Retype the records below word for word, and leave the pictures out of your copy.

┌──

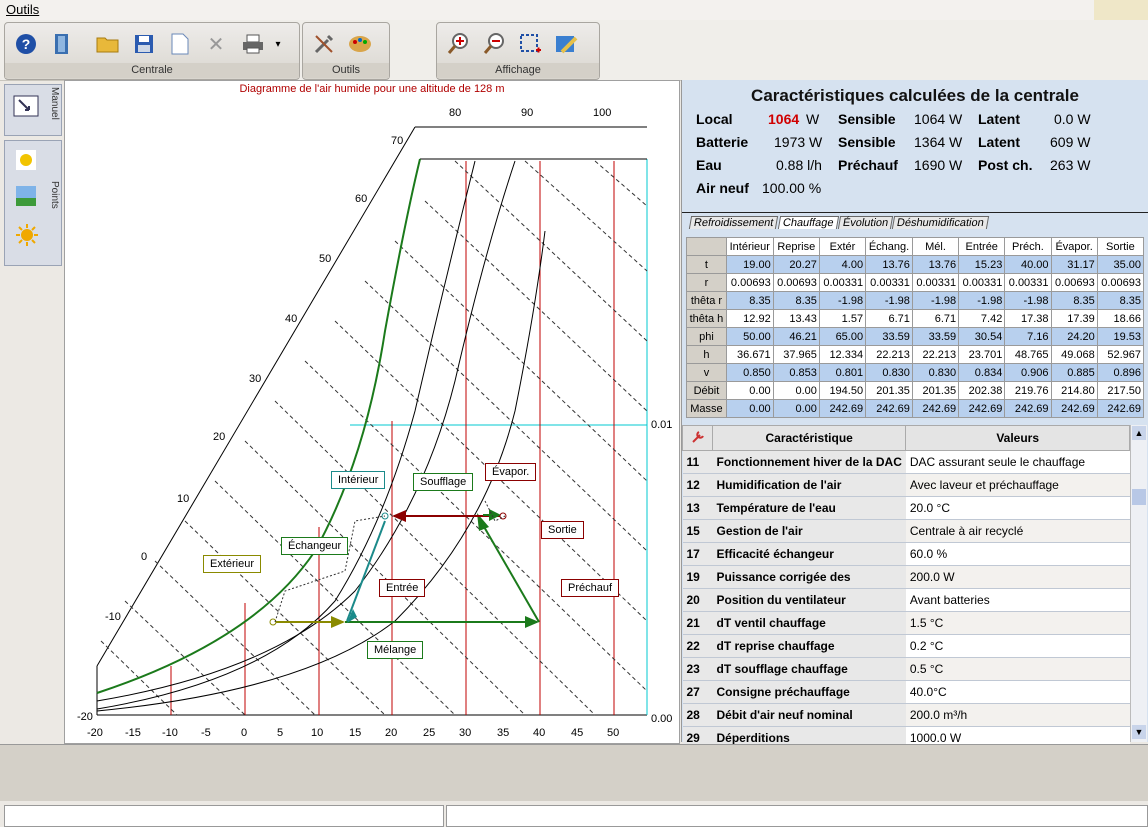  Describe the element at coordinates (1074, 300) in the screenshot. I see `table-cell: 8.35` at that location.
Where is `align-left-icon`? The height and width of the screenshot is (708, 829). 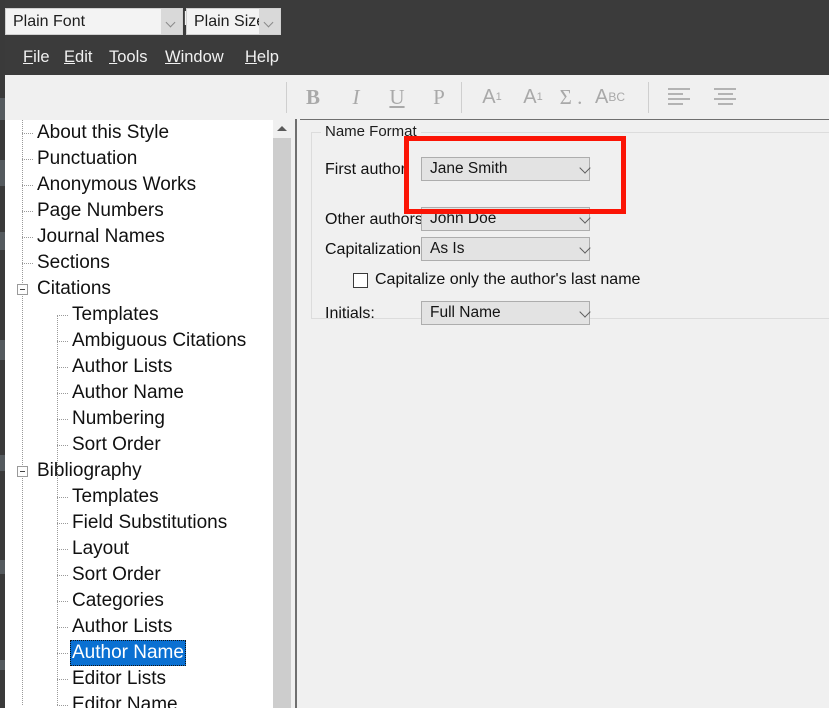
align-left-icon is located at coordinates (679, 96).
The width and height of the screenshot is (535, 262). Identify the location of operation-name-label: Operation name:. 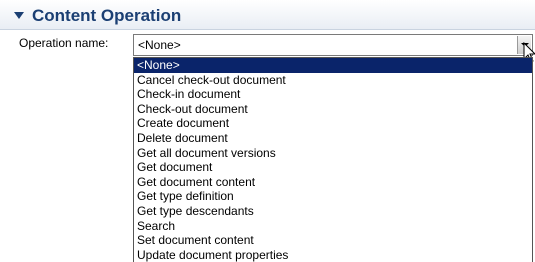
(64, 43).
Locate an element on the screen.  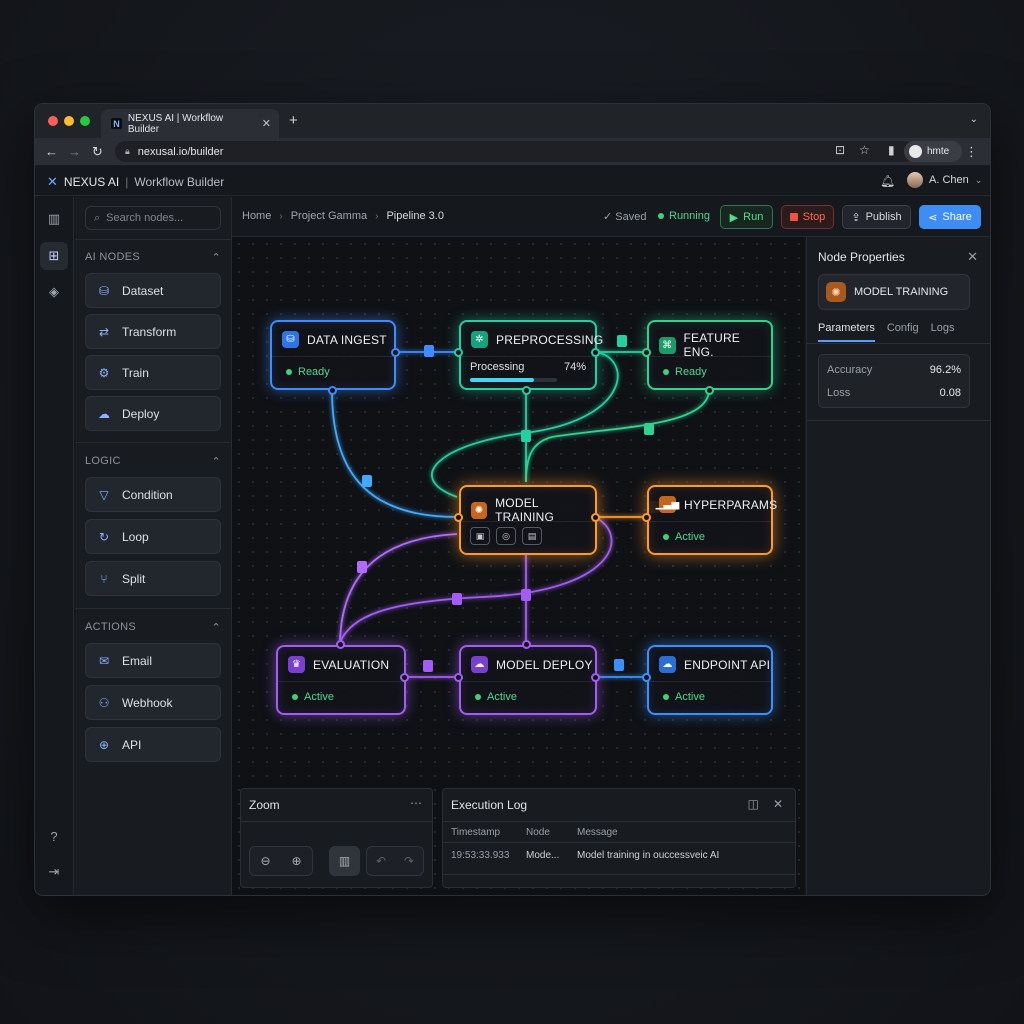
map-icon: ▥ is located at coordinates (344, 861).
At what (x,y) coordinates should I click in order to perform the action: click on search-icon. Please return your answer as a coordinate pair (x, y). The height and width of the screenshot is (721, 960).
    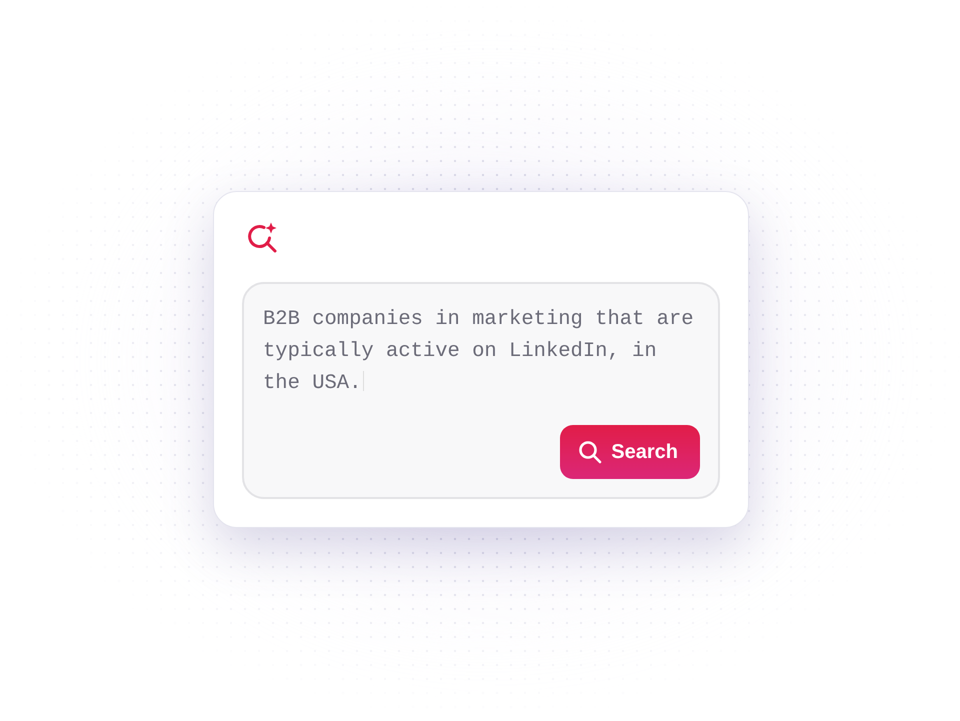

└──

» **ANSWER FOR THE TASK**
  Describe the element at coordinates (1074, 300) in the screenshot. I see `table-cell: 8.35` at that location.
Where is `align-left-icon`? The height and width of the screenshot is (708, 829). 
align-left-icon is located at coordinates (679, 96).
The width and height of the screenshot is (535, 262). Identify the location of operation-name-label: Operation name:. 
(64, 43).
Locate an element on the screen.  
map-icon: ▥ is located at coordinates (344, 861).
At what (x,y) coordinates should I click in order to perform the action: click on search-icon. Please return your answer as a coordinate pair (x, y). The height and width of the screenshot is (721, 960).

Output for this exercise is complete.